## PROBLEM STATEMENT
Nothing in the entries may differ when you return them.

Pixel coordinate grounding data:
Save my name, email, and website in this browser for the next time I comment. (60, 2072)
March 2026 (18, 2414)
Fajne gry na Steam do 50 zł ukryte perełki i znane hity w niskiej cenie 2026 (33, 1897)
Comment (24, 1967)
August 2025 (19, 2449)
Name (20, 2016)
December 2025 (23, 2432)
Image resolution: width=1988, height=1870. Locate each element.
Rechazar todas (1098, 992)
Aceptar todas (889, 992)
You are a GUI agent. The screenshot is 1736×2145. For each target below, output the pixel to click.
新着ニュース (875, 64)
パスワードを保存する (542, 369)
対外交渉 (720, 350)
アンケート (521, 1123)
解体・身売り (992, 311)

## REPLY TO THE EXERCISE
Save my name, email, and website in this browser for the next time I comment. (60, 2072)
March 2026 (18, 2414)
Fajne gry na Steam do 50 zł ukryte perełki i znane hity w niskiej cenie 2026 (33, 1897)
Comment (24, 1967)
August 2025 (19, 2449)
Name (20, 2016)
December 2025 (23, 2432)
Image resolution: width=1988, height=1870. Locate each element.
Rechazar todas (1098, 992)
Aceptar todas (889, 992)
You are a GUI agent. The screenshot is 1736×2145. For each target below, output the pixel to click.
新着ニュース (875, 64)
パスワードを保存する (542, 369)
対外交渉 (720, 350)
アンケート (521, 1123)
解体・身売り (992, 311)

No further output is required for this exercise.